Exercise directions:
Write out every item again with "location" swapped for "position" and everything else unchanged, leaving out the pictures.

- Opening Delimiter -

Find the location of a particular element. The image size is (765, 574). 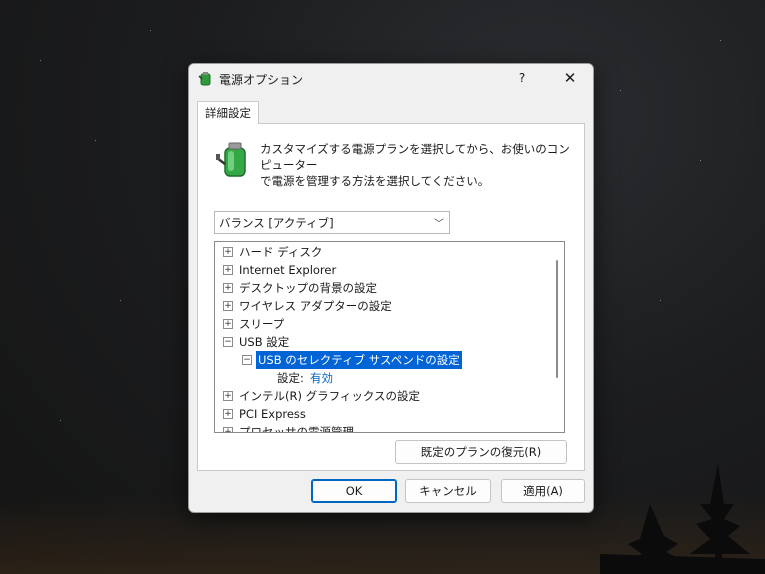

tree-item-label: Internet Explorer is located at coordinates (288, 270).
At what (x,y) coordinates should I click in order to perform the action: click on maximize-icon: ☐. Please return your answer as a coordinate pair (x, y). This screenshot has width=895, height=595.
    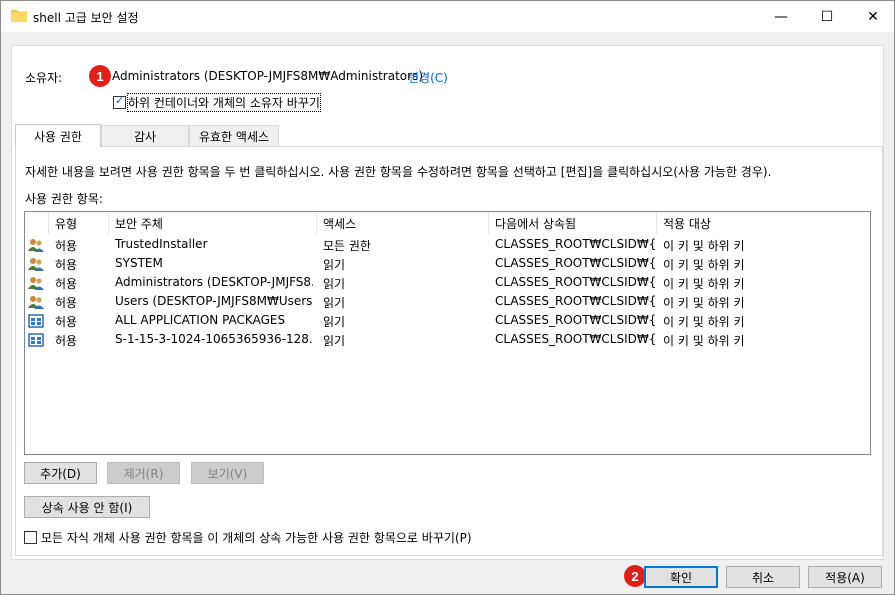
    Looking at the image, I should click on (827, 16).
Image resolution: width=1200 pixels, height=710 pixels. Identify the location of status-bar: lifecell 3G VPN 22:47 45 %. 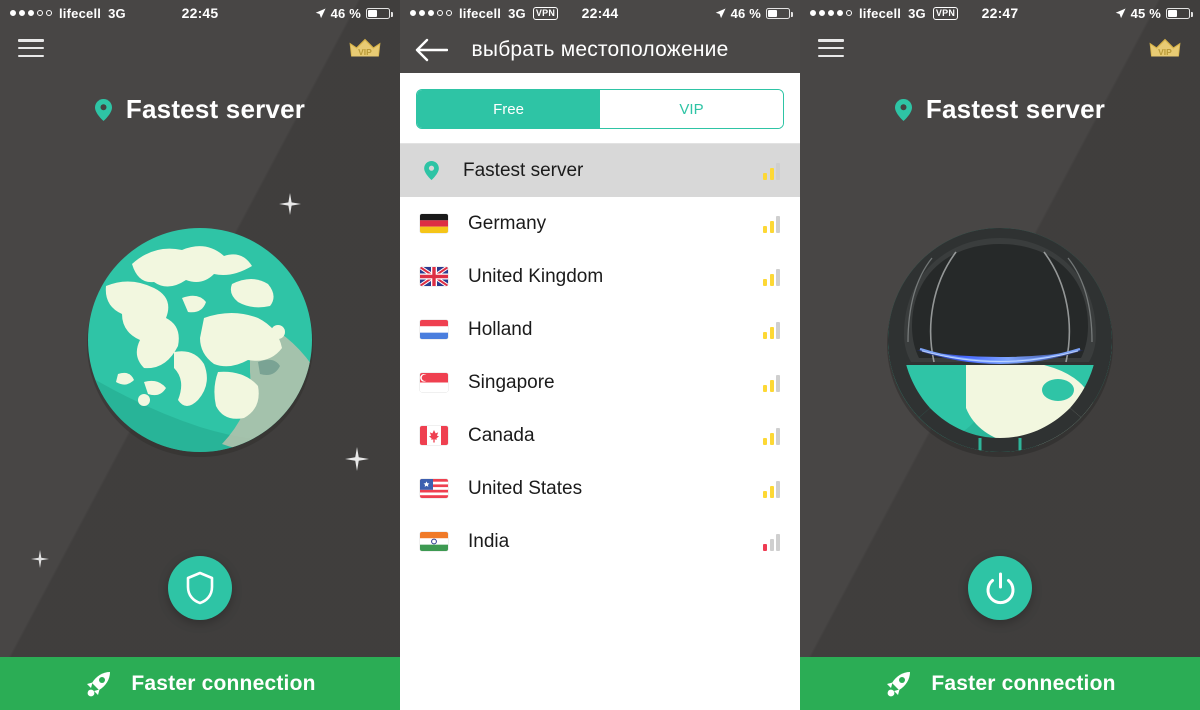
(1000, 13).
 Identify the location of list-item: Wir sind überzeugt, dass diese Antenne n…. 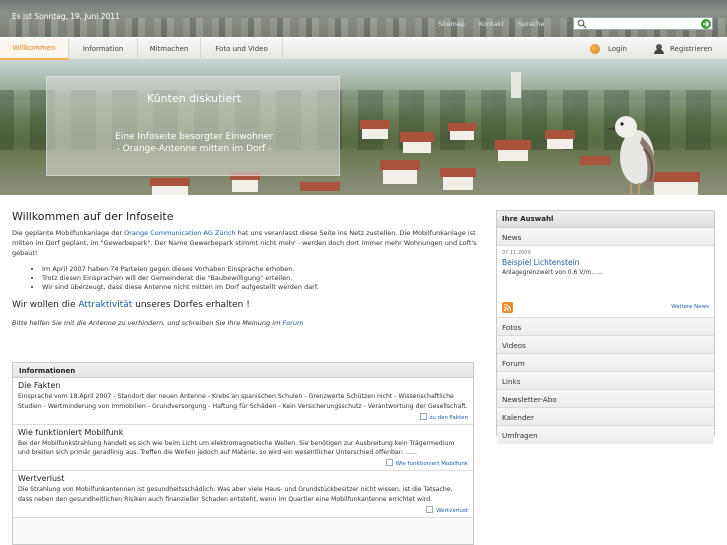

- Closing Delimiter -

Written response:
Find the position of a particular element. The image size is (765, 574). 

tree-item-label: Internet Explorer is located at coordinates (288, 270).
At what (x,y) coordinates should I click in order to perform the action: click on maximize-icon: ☐. Please return your answer as a coordinate pair (x, y). This screenshot has width=895, height=595.
    Looking at the image, I should click on (827, 16).
Image resolution: width=1200 pixels, height=710 pixels. Identify the position of status-bar: lifecell 3G VPN 22:47 45 %. 
(1000, 13).
 Identify the position of list-item: Wir sind überzeugt, dass diese Antenne n…. 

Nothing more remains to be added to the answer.